Un second jet de flamme passa encore plus près d’elle que le premier. Elle fit claquer sa laisse à quelques reprises, visant le tuyau: au moins pouvait-elle le tenir en respect, même si elle ne faisait, finalement, qu’accroître sa colère. Le troisième jet la manqua encore, mais de très peu. Une vague odeur de cheveux roussis lui fit comprendre que le prochain coup, ou au mieux l’autre d’après, serait le bon. Carole devait tenter le tout pour le tout: une idée venait de germer dans son esprit, mais elle ne fonctionnerait pas si l’appareil était le moindrement rusé. D’un autre côté, ce n’était qu’une machine…

Elle fit claquer une dernière fois la laisse, le plus près possible de ce qu’elle estimait être le visage de Bob; puis, profitant de l’ouverture qu’elle venait de créer, Carole bondit sur le tuyau, le saisit à pleines mains et lutta pour le diriger contre la grille du climatiseur. Bob émit un ultime chuintement hargneux juste avant que les flammes ne s’engouffrent dans son boîtier, carbonisant instantanément ses entrailles mécaniques.

Carole se laissa glisser sur le sol, hébétée. Le cadavre de Bob se consumait rapidement, dans une symphonie de crépitements de plastique fondu.

***

— Est-ce que l’histoire est prête, maman? demanda Pierrot alors que Carole le bordait de ses mains bandées, dont les paumes étaient recouvertes de cloques.

— Oui, chéri, mentit-elle après un instant d’hésitation.

Elle avait abandonné son projet d’écriture, n’ayant plus du tout envie d’écrire ne serait-ce qu’une seule ligne de plus sur des créatures cracheuses de feu. De toute façon, même si elle avait voulu continuer, elle aurait été incapable de taper au clavier, vu le piètre état de ses mains. Bob (qu’elle avait enterré en après-midi dans le jardin, faisant tout en son possible pour lui offrir une sépulture convenable: après tout ce qu’elle avait vécu, elle n’avait pas la force de gérer le courroux d’un climatiseur fantôme) avait réussi à accomplir au moins partiellement sa vengeance, malgré tout. Elle espérait qu’il repose en paix, maintenant. Et, par le fait même, qu’il la laisserait tranquille.

— J’ai chaud, se plaignit son fils. Le crématiseur marche pas?
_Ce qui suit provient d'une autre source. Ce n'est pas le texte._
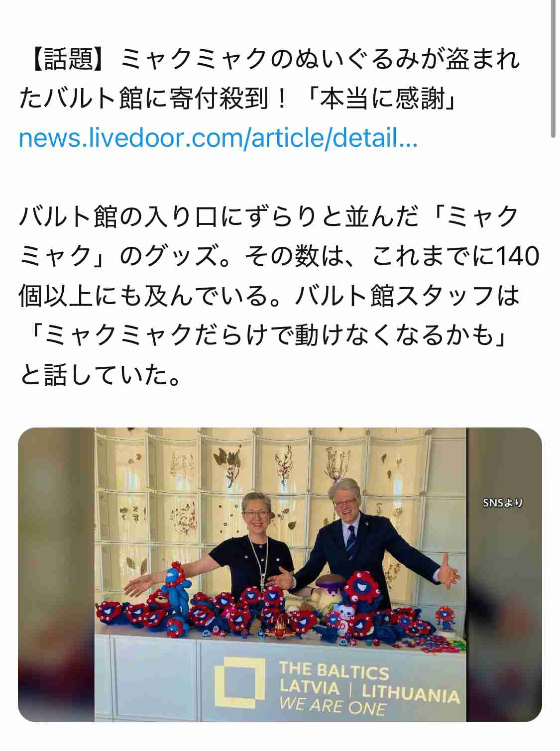Image resolution: width=560 pixels, height=751 pixels.
Task: Tap the 【話題】 headline tag
Action: [67, 59]
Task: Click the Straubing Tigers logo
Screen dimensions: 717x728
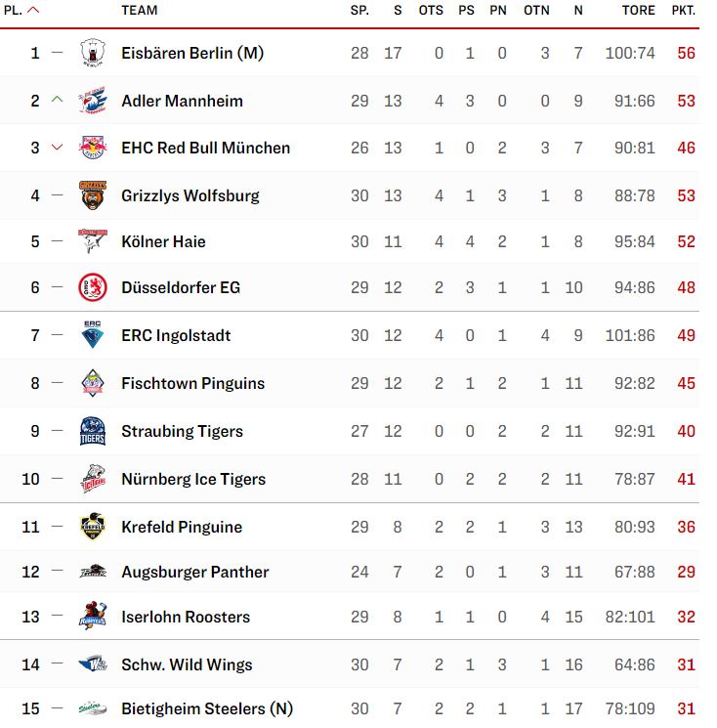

Puce, qui dormait aux pieds de Pierrot, remua dans son sommeil. Même depuis la mort de Bob, elle continuait à être plus collante, plus affectueuse.

— On dit « climatiseur », mon poussin. (Quoi que… pensa-t-elle). Et non, il ne fonctionne plus. Il s’est brisé, je l’ai retourné au magasin. (Elle n’avait pas vraiment envie d’élaborer sur ce sujet, piètre menteuse qu’elle était) Alors, tu es prêt pour ton histoire? Je l’ai apprise par cœur, juste pour toi!
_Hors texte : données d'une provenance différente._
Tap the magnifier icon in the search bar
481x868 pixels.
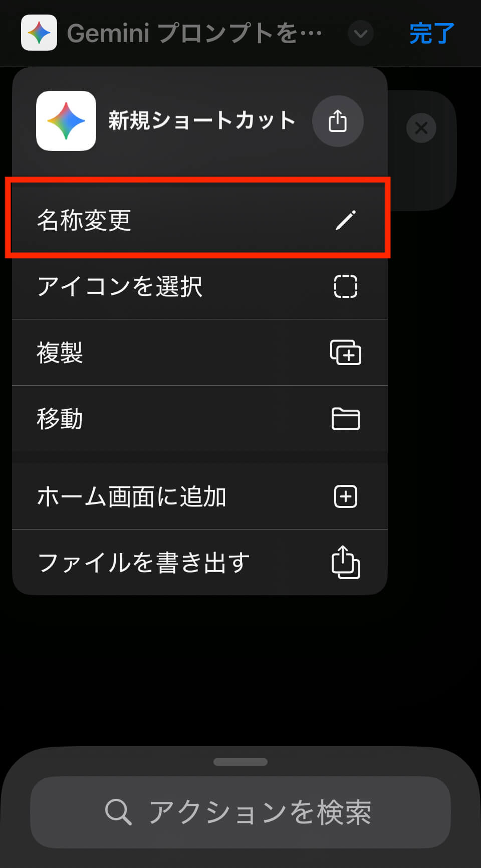(x=118, y=812)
Dans quoi s’embarquait-elle? Elle avait prévu affronter Pierrot, lui faire comprendre qu’elle n’arrivait pas à écrire, qu’il devrait apprendre à se passer de ses contes pour dormir… Mais en voyant le regard plein d’espoir de son fils, elle n’avait pu se résoudre à le décevoir.
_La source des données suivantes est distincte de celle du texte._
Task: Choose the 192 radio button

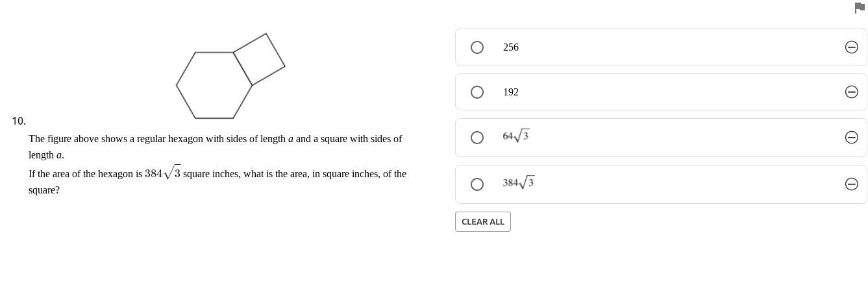Action: click(x=477, y=92)
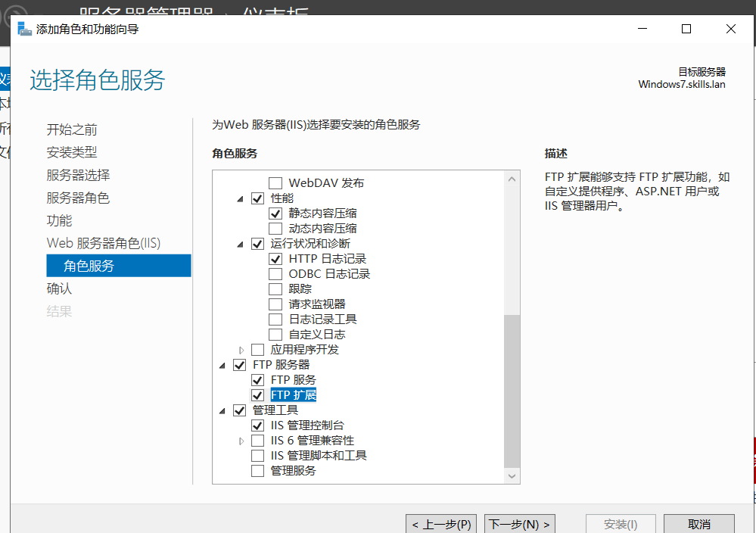756x533 pixels.
Task: Click 下一步(N) button
Action: point(520,524)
— Oui, oui! Je suis prêt! C’est une histoire de carnards, j’espère!

— De…? fit-elle, estomaquée.

— Comme celle de Coin-coin le carnard, tu te souviens pas?

Pierrot la regardait, ingénu. Elle l’aurait étranglé si elle avait disposé de l’usage de ses mains.

Il voulait des canards? Des canards, hein? Eh bien il en aurait plein la vue. Elle lui raconterait une histoire la plus horrible possible; comme ça, il ne lui en demanderait plus jamais.

Alors qu’elle réfléchissait activement pour réunir quelques éléments effrayants, voir complètement gore pour former son histoire de canards (il y aurait du sang et des plumes, des tripes d’oiseau, de la cervelle de canetons, une orgie de cancans d’effroi…), un déclic se fit dans sa tête. Tout s’agençait si parfaitement… Peut-être était-ce pour cela qu’elle n’arrivait pas à écrire des contes: elle était faite pour écrire des histoires d’horreur, avec des canards, qui plus est. Était-ce donc sa voie? Sa tête bouillonnait d’idées plus macabres les unes que les autres. Elle devrait mettre tout ça sur papier dès que possible…

— Oui, mon amour, c’est une histoire de canards. Mais je t’avertis, ce n’est pas un conte de fées.

— Qu’est-ce que c’est, alors? demanda-t-il, visiblement déçu.

— Tu verras, mon lapin.

Elle se racla la gorge, un sourire en coin. Ce soir, Pierrot allait frissonner, en dépit de la canicule accablante.


Première publication: Nocturne Hors-série no 1, 2007.